Covalently Linked Free-Base and Metallo-Bis-Porphyrins: Chemistry and Diversity

Porphyrins are important macrocyclic compounds that exist in nature, particularly in their metallated forms. Their unique properties have led the chemical community, since the earliest studies, to embrace the challenge of synthesizing porphyrins. In the quest to produce and manipulate the periphery of these macrocyclic systems for more useful and versatile applications, various strategies have been implemented. Among these, the synthesis of macromolecular systems based on covalently linked porphyrins is one of the most interesting.
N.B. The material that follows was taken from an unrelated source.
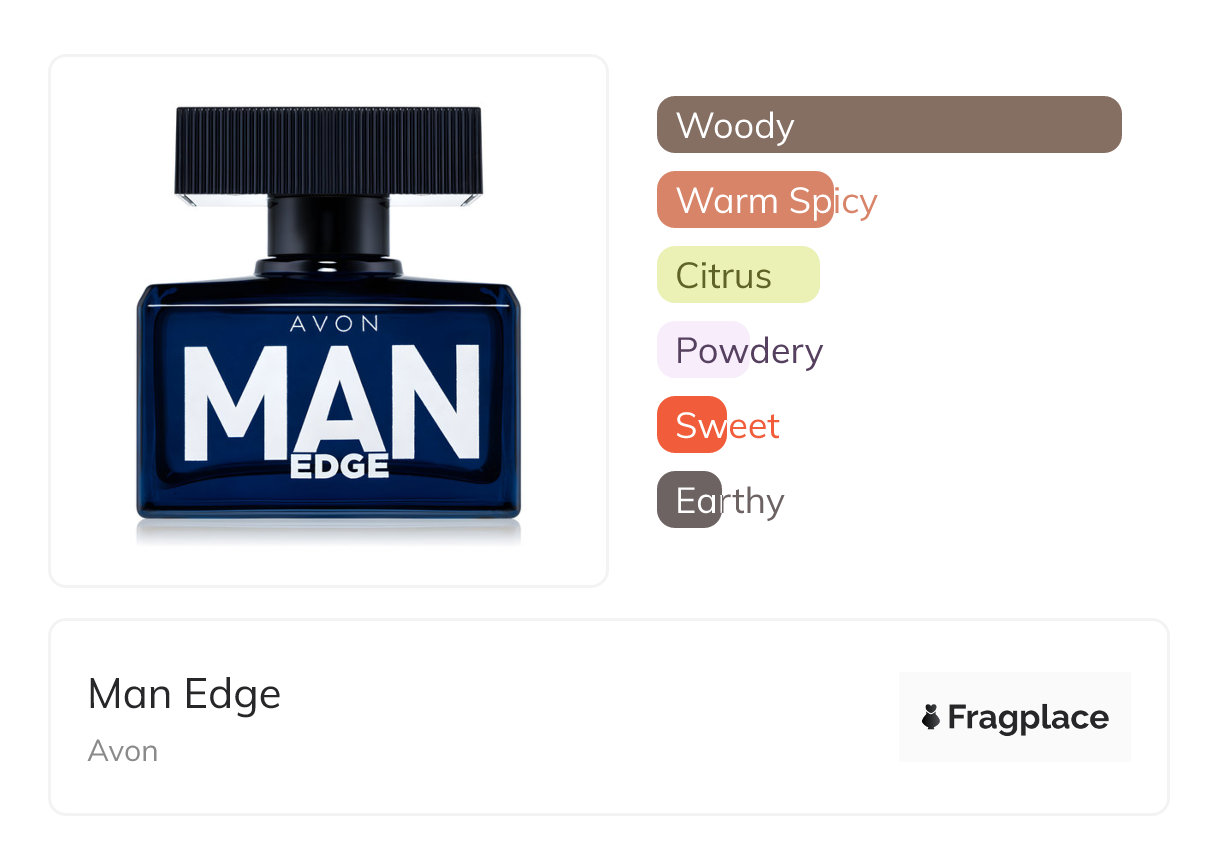Viewport: 1218px width, 864px height.
Task: Open the Man Edge bottle image
Action: pyautogui.click(x=329, y=321)
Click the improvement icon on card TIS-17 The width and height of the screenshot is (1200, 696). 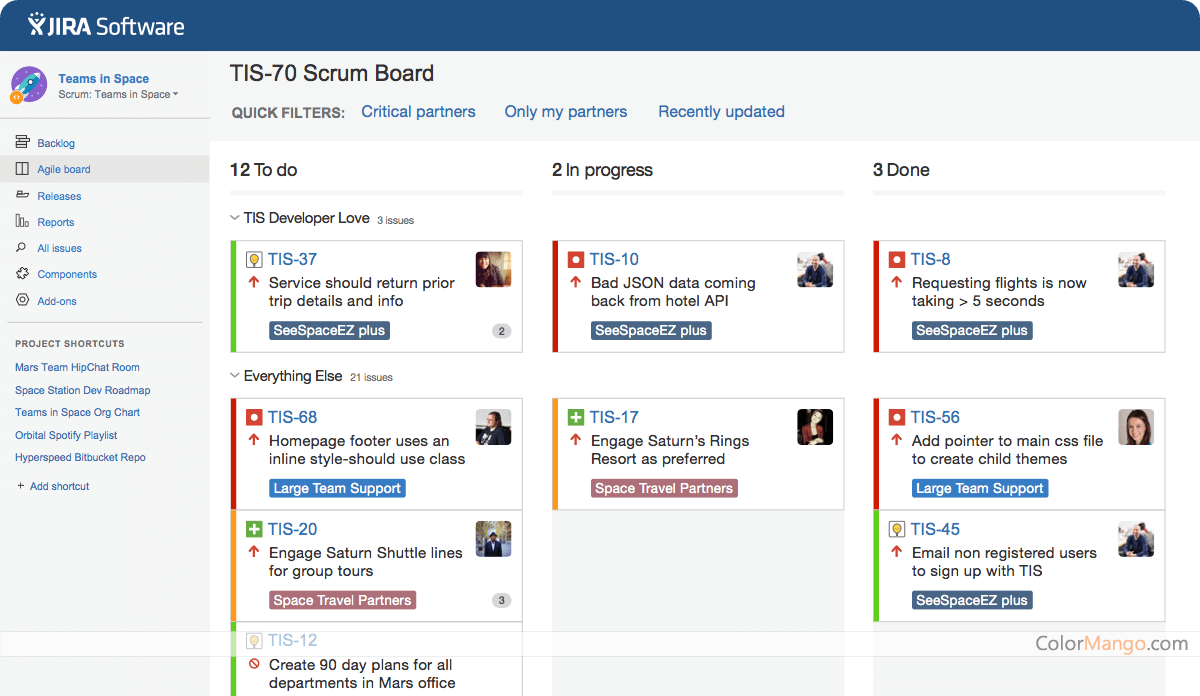[577, 417]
It is generally believed from the large number of studies conducted that inter-porphyrin interactions occur when there is a strong overlap of the macrocyclic π orbitals mediated by the linkage. While nature uses diverse covalent linkages and self-assembled interactions, our mastery of these is still in its infancy. Attempts to imitate and explore nature sometimes provide chemists with a fertile field for synthetic and mechanistic studies. Synthetic bis-porphyrin prepared for a wide variety of purposes have generally utilized covalent linkers to maintain desired geometry and to control the electronic communication between the two porphyrin moieties involved. This review aims to highlight recent synthetic strategies and the various routes employed to design and synthesize these macrocyclic systems as free-base or metallated forms, with linkages of varied nature, to fine tune the overall system properties for particular applications. Because of the extent of this subject in terms of macromolecular porphyrin systems, in this review we have focused only on bis-porphyrin systems, and have ignored coverage of macromolecular and supramolecular porphyrin based systems that involve more than two porphyrin cores.